▶ [Excerpt]
Do I have a Low, High or Normal Arch?
Ok, quick-fire question round, a pop-quiz if you will! Are the following statements True or False?
If I had a pound for every time somebody told me how much they hated their feet, I would be a millionaire. It seems like our feet are one of our most hated body parts‚ even though they put up with so much use every day. I know that some foot health problems such as bunions, corns, callouses, hammer toes, wide feet, narrow feet and just a general dislike of toes seem to be why people don’t like their feet. However, honestly, I very rarely see feet that are as bad as people perceive them to be.
Did you know that nobody has the same feet? Your feet will be different to your mother’s and your daughter’s feet will be different to yours. Yes genes do play a part when it comes to certain foot health issues, like bunions, but one of the most common factors affecting our foot health is our shoes. In Figure 1, you can see 4 different shoe shapes that are commonly used within the footwear industry and you can also see how these shoe shapes affect the shape of the feet inside. Just imagine the damage that could be done to your feet if you had to wear those pointed-toe court shoes all day, every day!
We all have such different feet, there are similar, general foot shapes which most of us will fall into one of these categories but there can be very specific needs to try to accommodate as well as finding shoes that fit. In an ideal world, we would all have shoes made to measure by a bespoke shoe maker – this tailored service would ensure we all had shoes which fitted just right. However, this is not a reality so we have to try and find the best fit possible from a shoe manufacturer instead. This is why we try to stock as many different brands and styles within those brands as possible – so that we can give the best selection to our customers and help them to find the right fit and style of shoe.

(Saved entries)
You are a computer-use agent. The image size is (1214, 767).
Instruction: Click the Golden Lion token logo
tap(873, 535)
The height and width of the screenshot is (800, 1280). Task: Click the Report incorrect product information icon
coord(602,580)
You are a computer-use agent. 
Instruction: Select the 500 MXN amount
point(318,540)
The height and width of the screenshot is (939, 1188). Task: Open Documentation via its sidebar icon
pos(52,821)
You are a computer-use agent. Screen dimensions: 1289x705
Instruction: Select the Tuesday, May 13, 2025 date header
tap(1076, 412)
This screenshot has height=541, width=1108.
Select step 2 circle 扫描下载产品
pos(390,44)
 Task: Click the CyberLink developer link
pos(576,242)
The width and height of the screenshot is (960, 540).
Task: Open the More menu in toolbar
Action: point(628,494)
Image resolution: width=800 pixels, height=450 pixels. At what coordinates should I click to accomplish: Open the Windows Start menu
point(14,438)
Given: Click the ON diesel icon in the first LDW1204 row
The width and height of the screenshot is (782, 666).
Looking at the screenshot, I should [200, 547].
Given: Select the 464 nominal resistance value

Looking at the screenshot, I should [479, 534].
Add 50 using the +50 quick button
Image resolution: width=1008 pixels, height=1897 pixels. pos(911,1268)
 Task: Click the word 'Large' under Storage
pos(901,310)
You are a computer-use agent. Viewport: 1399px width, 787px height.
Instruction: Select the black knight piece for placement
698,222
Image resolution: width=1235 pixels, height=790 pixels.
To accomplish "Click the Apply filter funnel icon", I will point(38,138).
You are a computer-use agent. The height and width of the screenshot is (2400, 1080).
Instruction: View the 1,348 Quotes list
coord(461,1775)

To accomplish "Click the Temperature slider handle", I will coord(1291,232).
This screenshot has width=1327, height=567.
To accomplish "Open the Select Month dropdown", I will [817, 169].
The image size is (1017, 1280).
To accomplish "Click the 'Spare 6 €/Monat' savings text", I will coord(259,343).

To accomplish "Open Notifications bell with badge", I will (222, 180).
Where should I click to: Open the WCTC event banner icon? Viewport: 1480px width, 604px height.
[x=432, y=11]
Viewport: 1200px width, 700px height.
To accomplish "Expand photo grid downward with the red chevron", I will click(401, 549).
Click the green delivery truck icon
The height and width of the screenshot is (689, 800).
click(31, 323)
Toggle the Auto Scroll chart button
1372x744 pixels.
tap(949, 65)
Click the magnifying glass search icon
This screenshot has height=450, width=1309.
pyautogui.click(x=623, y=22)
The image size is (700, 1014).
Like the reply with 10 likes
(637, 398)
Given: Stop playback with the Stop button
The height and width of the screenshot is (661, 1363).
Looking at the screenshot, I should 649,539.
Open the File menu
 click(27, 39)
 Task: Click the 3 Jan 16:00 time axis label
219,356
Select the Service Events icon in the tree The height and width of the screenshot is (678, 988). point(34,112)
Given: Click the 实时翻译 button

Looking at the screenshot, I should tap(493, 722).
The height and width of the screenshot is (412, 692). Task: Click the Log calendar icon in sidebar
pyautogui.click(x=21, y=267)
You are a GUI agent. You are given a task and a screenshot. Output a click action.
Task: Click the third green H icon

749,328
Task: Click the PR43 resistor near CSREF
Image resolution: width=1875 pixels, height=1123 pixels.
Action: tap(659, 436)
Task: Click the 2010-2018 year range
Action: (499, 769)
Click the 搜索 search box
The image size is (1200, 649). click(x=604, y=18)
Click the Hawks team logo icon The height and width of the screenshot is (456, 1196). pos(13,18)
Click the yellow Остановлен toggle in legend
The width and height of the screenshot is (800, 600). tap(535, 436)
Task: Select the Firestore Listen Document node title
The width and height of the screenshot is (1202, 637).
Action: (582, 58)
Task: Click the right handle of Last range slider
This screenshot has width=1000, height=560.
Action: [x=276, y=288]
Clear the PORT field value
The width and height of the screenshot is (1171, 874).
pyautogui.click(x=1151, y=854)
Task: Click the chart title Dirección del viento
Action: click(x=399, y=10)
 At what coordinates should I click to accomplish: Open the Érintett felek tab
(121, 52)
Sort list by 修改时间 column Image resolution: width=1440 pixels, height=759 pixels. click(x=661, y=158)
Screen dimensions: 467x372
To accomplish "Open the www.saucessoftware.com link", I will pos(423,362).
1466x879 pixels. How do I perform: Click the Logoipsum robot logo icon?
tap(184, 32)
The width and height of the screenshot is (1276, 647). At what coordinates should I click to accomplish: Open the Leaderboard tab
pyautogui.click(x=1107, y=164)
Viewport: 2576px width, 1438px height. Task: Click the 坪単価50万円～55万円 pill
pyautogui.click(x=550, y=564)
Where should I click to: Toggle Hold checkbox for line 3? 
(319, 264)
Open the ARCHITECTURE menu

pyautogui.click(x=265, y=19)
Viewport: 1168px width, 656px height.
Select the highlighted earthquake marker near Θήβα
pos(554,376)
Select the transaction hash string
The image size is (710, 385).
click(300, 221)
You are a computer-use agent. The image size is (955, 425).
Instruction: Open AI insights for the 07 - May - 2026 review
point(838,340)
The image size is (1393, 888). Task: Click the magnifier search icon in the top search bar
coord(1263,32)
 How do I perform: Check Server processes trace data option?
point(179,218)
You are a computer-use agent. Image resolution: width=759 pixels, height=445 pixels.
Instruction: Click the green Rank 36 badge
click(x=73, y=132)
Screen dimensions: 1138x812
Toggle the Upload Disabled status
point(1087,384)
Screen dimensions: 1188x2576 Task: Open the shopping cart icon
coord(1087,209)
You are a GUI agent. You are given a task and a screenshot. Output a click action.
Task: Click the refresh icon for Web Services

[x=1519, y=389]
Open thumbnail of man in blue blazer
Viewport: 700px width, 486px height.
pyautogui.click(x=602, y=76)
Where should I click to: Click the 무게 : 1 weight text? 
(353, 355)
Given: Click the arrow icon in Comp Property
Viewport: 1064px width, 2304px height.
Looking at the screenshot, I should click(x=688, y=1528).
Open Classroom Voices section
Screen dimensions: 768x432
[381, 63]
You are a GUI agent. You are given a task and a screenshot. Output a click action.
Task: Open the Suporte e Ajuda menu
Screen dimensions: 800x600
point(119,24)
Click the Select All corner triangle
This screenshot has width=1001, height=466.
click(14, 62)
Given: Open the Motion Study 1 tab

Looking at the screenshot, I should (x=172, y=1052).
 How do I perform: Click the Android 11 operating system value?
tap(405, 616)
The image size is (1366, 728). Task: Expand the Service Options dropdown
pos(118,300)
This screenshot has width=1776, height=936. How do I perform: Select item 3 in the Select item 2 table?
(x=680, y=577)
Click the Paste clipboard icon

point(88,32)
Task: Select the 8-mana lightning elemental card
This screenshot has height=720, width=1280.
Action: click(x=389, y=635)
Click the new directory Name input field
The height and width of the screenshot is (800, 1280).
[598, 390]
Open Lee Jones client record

▶ [What you will do]
1. Decide whether each statement below agrees with the article on foot shapes, answering yes or no for each and quoting the exact words from the article that settle it.
(a) Genes are said to play a part in bunions.
(b) Figure 1 shows three shoe shapes.
(c) The shop stocks only a single brand.
2. Reproduce the stretch of the article on foot shapes from "Did you know" through "day, every day!", word for word.

▶ [Task answers]
1.
(a) Yes: "Yes genes do play a part when it comes to certain foot health issues, like bunions"
(b) No: "In Figure 1, you can see 4 different shoe shapes"
(c) No: "we try to stock as many different brands and styles within those brands as possible"

2.
Did you know that nobody has the same feet? Your feet will be different to your mother’s and your daughter’s feet will be different to yours. Yes genes do play a part when it comes to certain foot health issues, like bunions, but one of the most common factors affecting our foot health is our shoes. In Figure 1, you can see 4 different shoe shapes that are commonly used within the footwear industry and you can also see how these shoe shapes affect the shape of the feet inside. Just imagine the damage that could be done to your feet if you had to wear those pointed-toe court shoes all day, every day!